* [What needs to be done]
Every line from the one with "Screen dimensions: 1380x714" to the one with "Click the Translation", including those two, is to be copied exactly; all other lines of the entries below are left out.

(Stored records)
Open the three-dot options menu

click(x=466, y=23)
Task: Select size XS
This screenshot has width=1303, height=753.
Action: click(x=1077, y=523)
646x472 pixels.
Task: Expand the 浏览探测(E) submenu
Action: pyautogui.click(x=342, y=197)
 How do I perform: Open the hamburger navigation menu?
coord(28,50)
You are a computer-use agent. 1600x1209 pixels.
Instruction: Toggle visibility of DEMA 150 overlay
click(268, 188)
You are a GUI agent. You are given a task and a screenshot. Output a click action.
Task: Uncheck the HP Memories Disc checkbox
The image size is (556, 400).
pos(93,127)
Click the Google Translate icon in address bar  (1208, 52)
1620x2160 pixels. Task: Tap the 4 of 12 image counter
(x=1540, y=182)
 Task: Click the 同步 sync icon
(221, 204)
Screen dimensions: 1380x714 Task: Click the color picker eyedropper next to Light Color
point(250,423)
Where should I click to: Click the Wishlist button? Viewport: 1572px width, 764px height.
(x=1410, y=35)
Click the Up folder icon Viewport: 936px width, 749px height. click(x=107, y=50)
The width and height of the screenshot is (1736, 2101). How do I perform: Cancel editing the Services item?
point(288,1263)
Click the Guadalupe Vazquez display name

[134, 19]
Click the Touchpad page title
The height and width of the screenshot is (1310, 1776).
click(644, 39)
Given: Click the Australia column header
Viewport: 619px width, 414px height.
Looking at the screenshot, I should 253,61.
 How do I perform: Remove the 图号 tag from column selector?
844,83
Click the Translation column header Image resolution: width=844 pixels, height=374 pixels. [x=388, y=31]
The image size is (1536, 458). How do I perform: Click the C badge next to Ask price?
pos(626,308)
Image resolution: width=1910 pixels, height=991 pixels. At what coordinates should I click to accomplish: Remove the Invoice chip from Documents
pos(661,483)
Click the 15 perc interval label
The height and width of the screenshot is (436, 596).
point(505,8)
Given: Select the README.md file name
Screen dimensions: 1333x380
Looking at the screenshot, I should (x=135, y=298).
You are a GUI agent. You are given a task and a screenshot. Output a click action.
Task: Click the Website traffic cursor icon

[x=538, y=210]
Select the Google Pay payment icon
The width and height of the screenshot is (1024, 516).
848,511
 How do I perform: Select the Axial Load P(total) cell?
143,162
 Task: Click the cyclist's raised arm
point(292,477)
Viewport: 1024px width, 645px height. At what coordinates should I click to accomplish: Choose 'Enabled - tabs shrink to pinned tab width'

* [Exercise solution]
Screen dimensions: 1380x714 Task: Click the color picker eyedropper next to Light Color
point(250,423)
Where should I click to: Click the Wishlist button? Viewport: 1572px width, 764px height.
(x=1410, y=35)
Click the Up folder icon Viewport: 936px width, 749px height. click(x=107, y=50)
The width and height of the screenshot is (1736, 2101). How do I perform: Cancel editing the Services item?
point(288,1263)
Click the Guadalupe Vazquez display name

[134, 19]
Click the Touchpad page title
The height and width of the screenshot is (1310, 1776).
click(644, 39)
Given: Click the Australia column header
Viewport: 619px width, 414px height.
Looking at the screenshot, I should 253,61.
 How do I perform: Remove the 图号 tag from column selector?
844,83
Click the Translation column header Image resolution: width=844 pixels, height=374 pixels. [x=388, y=31]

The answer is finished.